17 or higher.[43] In other imaging modalities
for detecting the liver injury, Oki et al. introduced the usefulness of elastography (FibroScan; Echosens, Paris, France), and demonstrated that the stiffness of the liver was increased after chemotherapy within 48 h and that the hepatic stiffness gradually this website increased after repeated FOLFOX4 in some cases with liver injury.[44] The observed stiffness of the liver may cause portal hypertension and splenomegaly after repeated chemotherapy. Regarding magnetic resonance imaging (MRI), there were two interesting reports using contrast radiography. Ward et al. suggested that superparamagnetic iron oxide-enhanced T2-weighted gradient echo imaging before hepatectomy was useful to evaluate subclinical SOS with L-OHP treatment.[40] They graded the presence and severity of abnormal areas of reticular hyperintensity on a 4-point ordinal scale (0, none; 1, fine reticulations visible on a minority
of sections; 2, diffuse reticulations or localized, coalescent areas of high signal; and 3, diffuse reticulations visible on all sections or densely coalescent areas of high signal visible on multiple sections), and defined that a severity score of 2 or 3 was considered positive for SOS. Recently, gadolinium-ethoxybenzyl-diethylenetriamine pentaacetic acid has been well known as a newly available hepatobiliary contrast agent, which had both dynamic 上海皓元 and hepatobiliary phase imaging ability for the qualitative diagnosis ZD1839 ic50 of liver tumors.

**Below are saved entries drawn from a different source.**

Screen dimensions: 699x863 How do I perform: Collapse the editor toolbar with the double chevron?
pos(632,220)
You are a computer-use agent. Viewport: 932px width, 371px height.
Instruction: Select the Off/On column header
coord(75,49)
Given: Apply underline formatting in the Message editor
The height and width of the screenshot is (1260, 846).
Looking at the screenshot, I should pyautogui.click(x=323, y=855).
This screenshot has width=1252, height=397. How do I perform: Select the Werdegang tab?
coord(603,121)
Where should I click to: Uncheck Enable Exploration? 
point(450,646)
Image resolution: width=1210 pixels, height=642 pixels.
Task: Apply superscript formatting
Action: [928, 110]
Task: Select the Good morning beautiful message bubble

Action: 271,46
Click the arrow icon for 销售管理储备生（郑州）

Shin et al. also graded the presence of reticular hypointensity on hepatobiliary phase images using a 5-point original scale (1, definitely not present; 2, probably not present; 3, equivocal; 4, probably present; 5, definitely present).[45] They defined that their confidence score of 4 or 5 was considered positive diagnosis for SOS. Ethoxybenzyl MRI may be established as the most useful imaging
modality to evaluate both tumor detection or diagnosis and severity of liver injury induced by preoperative chemotherapy as a “one-stop shop”. Regarding predictive factors of sinusoidal injury induced by preoperative chemotherapy, Nakano et al. reported that using ICG-R15 and the aspartate aminotransferase level before hepatectomy they were able to predict the occurrence of SOS.[32] Soubrane et al. indicated high preoperative APR score as the most reliable indicator.[48] In their report, the mean interval between chemotherapy and surgery was 7.2 weeks. Brouquet et al. demonstrated that serum γ-glutamyltransferase level before chemotherapy was an independent high-risk factor of SOS. Interestingly, they also suggested that aspirin intake was an independent factor associated with a reduced risk for SOS.